(156a) Protein Extraction and Chiral Separation Utilizing Biomimetic Liquid Membranes

Reversed micelles create a unique environment in organic media, capable of solubilizing hydrophilic biomolecules (e.g., proteins, peptides, amino acids, and DNA) within their aqueous interior. This feature enables the practical use of biomaterials in organic media because reversed micelles solubilize them while maintaining their intrinsic activity. In this study, we focus on two topics: protein extraction and chiral separation of biomolecules using a biomimetic liquid membrane.
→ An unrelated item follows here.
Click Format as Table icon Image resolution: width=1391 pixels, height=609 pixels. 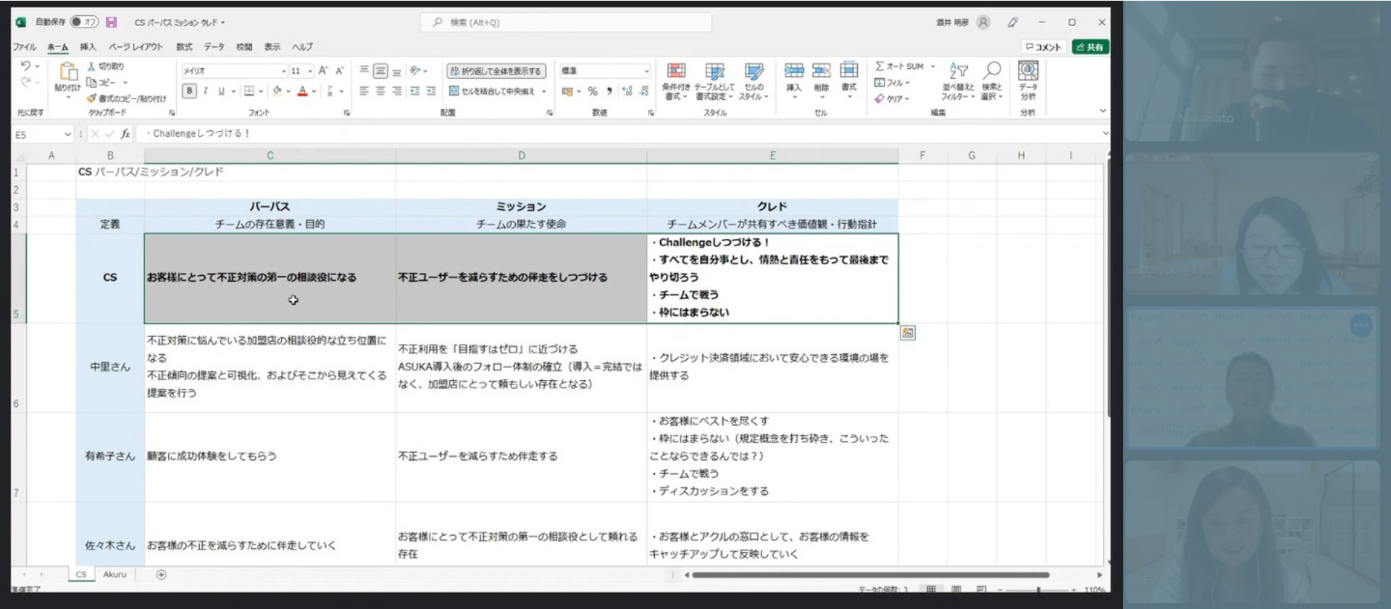pyautogui.click(x=714, y=80)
Regarding protein extraction, recent attempts to extract proteins from an aqueous solution into isooctane using reversed micelles are presented, and some important operational parameters necessary for efficient protein transfer are discussed. Furthermore, a novel function of reversed micelles as a protein activation medium is introduced, demonstrating that denatured proteins can be completely reactivated in the reversed micellar solution. Concerning chiral separation, we have discovered that a supported liquid membrane (SLM) encapsulating enzymes exhibits high enantioselectivity (i.e. over 96%) in transporting the racemic pharmaceutical compound ibuprofen. While SLMs have been widely studied as a selective separation technique, their application has primarily been limited to the separation of metal ions. By employing ionic liquids as the liquid membrane phase, we achieve the stabilization of the SLM, as ionic liquids have negligible vapor pressure and are water-immiscible. In our study, we successfully demonstrate the enantioselective transport of the (S)-enantiomer from racemic ibuprofen through a lipase-facilitated SLM based on ionic liquids. We have also developed an enzyme-encapsulated SLM for the optical resolution of an organic acid. In this setup, a lipase encapsulated within the liquid membrane phase recognizes the (S)-isomer of the substrate organic acids, allowing selective permeation of this (S)-isomer through the SLM. Essentially, the enzyme in the SLM serves as a chiral selector in the membrane separation process.